[Items listed in a dataset]
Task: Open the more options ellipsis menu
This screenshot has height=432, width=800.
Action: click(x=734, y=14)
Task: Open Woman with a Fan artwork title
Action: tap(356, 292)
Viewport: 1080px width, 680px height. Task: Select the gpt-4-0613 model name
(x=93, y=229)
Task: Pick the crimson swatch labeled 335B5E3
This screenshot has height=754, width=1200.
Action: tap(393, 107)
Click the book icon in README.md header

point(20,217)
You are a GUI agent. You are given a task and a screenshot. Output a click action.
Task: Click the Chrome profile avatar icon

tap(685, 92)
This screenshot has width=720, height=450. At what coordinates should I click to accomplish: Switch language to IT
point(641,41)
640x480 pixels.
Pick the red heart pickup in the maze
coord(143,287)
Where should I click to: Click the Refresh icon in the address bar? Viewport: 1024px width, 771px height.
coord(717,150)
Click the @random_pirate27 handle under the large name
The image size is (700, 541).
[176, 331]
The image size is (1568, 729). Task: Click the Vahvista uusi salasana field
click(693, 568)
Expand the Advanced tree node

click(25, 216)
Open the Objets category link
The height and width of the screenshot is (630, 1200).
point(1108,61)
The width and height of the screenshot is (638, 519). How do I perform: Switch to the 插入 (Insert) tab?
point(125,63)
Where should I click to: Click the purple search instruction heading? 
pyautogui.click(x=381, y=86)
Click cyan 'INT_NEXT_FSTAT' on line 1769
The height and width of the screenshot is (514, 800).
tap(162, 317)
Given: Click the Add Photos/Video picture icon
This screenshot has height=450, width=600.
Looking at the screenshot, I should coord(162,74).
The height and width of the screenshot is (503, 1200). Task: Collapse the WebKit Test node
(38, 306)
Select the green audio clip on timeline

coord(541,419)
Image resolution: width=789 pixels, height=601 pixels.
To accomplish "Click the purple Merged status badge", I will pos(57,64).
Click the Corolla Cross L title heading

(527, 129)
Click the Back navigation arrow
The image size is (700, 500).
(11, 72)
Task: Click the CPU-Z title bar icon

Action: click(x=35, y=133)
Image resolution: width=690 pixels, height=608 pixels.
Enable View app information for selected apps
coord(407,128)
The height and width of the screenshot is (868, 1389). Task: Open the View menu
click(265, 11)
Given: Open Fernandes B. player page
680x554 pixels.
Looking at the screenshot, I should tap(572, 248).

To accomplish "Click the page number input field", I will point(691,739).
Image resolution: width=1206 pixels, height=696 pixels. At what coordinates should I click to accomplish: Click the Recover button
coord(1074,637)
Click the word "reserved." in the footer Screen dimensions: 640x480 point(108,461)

### [Assigned task]
Every record must be output again with its wording unchanged.

### [Problem solution]
Task: Open the more options ellipsis menu
This screenshot has height=432, width=800.
Action: click(x=734, y=14)
Task: Open Woman with a Fan artwork title
Action: tap(356, 292)
Viewport: 1080px width, 680px height. Task: Select the gpt-4-0613 model name
(x=93, y=229)
Task: Pick the crimson swatch labeled 335B5E3
This screenshot has height=754, width=1200.
Action: tap(393, 107)
Click the book icon in README.md header

point(20,217)
You are a GUI agent. You are given a task and a screenshot. Output a click action.
Task: Click the Chrome profile avatar icon

tap(685, 92)
This screenshot has width=720, height=450. At what coordinates should I click to accomplish: Switch language to IT
point(641,41)
640x480 pixels.
Pick the red heart pickup in the maze
coord(143,287)
Where should I click to: Click the Refresh icon in the address bar? Viewport: 1024px width, 771px height.
coord(717,150)
Click the @random_pirate27 handle under the large name
The image size is (700, 541).
[176, 331]
The image size is (1568, 729). Task: Click the Vahvista uusi salasana field
click(693, 568)
Expand the Advanced tree node

click(25, 216)
Open the Objets category link
The height and width of the screenshot is (630, 1200).
point(1108,61)
The width and height of the screenshot is (638, 519). How do I perform: Switch to the 插入 (Insert) tab?
point(125,63)
Where should I click to: Click the purple search instruction heading? 
pyautogui.click(x=381, y=86)
Click cyan 'INT_NEXT_FSTAT' on line 1769
The height and width of the screenshot is (514, 800).
tap(162, 317)
Given: Click the Add Photos/Video picture icon
This screenshot has height=450, width=600.
Looking at the screenshot, I should coord(162,74).
The height and width of the screenshot is (503, 1200). Task: Collapse the WebKit Test node
(38, 306)
Select the green audio clip on timeline

coord(541,419)
Image resolution: width=789 pixels, height=601 pixels.
To accomplish "Click the purple Merged status badge", I will pos(57,64).
Click the Corolla Cross L title heading

(527, 129)
Click the Back navigation arrow
The image size is (700, 500).
(11, 72)
Task: Click the CPU-Z title bar icon

Action: click(x=35, y=133)
Image resolution: width=690 pixels, height=608 pixels.
Enable View app information for selected apps
coord(407,128)
The height and width of the screenshot is (868, 1389). Task: Open the View menu
click(265, 11)
Given: Open Fernandes B. player page
680x554 pixels.
Looking at the screenshot, I should tap(572, 248).

To accomplish "Click the page number input field", I will point(691,739).
Image resolution: width=1206 pixels, height=696 pixels. At what coordinates should I click to accomplish: Click the Recover button
coord(1074,637)
Click the word "reserved." in the footer Screen dimensions: 640x480 point(108,461)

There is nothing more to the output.